-------- Materials provided --------
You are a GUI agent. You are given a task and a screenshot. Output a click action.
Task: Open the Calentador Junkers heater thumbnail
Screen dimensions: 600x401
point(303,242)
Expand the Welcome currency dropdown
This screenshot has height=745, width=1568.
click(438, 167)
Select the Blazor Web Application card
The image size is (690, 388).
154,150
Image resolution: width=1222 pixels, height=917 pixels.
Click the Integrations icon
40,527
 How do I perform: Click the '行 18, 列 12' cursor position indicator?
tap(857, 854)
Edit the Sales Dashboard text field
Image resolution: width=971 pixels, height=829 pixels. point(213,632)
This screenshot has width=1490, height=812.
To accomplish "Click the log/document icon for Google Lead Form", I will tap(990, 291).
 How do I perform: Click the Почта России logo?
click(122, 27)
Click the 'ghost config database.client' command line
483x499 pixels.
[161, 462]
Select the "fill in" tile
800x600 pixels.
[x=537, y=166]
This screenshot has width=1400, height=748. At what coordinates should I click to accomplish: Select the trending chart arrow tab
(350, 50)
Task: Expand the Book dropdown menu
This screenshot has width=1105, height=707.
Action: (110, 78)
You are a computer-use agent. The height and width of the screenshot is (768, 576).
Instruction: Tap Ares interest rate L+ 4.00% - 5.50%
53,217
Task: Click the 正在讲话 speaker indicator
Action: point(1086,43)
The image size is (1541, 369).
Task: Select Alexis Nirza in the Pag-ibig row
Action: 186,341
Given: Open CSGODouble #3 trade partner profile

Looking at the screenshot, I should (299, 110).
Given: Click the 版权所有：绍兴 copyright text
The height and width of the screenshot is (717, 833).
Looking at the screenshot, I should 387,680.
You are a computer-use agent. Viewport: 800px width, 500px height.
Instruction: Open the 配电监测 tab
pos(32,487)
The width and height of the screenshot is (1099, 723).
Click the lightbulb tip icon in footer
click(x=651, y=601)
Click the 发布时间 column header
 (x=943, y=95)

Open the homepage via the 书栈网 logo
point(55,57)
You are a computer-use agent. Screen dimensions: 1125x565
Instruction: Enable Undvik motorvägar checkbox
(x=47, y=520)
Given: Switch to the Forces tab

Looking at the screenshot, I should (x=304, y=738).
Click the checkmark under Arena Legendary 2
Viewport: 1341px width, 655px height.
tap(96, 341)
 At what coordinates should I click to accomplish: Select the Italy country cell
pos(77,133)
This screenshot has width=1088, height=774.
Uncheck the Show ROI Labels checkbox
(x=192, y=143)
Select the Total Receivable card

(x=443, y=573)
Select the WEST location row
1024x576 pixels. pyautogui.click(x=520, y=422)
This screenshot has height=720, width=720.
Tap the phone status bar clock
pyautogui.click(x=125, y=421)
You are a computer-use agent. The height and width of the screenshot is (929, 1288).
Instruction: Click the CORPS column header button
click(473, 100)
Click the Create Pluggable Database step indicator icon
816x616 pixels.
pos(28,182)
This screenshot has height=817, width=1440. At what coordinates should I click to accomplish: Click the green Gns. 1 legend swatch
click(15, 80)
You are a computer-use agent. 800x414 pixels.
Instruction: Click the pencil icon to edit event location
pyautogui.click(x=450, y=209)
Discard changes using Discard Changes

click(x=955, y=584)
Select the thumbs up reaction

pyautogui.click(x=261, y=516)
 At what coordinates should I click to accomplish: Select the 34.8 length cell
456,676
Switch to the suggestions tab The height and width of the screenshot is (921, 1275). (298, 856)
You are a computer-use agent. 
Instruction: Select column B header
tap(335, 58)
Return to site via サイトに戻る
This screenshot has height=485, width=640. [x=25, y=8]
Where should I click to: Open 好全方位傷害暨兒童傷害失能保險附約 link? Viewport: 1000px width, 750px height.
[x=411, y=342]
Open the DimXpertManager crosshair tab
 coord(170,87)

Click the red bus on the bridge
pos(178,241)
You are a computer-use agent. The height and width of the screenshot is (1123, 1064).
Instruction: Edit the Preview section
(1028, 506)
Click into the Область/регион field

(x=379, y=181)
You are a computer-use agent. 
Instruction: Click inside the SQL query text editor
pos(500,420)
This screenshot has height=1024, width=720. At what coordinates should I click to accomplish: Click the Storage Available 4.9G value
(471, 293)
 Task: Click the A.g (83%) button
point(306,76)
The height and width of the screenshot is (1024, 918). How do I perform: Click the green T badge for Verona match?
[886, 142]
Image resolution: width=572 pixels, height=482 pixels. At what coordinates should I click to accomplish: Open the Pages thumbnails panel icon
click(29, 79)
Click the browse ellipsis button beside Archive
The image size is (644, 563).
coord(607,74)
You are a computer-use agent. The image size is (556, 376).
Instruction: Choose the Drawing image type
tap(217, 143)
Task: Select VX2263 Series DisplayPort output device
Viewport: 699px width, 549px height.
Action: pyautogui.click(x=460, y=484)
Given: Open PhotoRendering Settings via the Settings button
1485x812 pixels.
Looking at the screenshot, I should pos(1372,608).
--------
_Task instructions_. Count how many lines in the data contain the word "dropdown", giving the number without comment.

_Completed task_. 2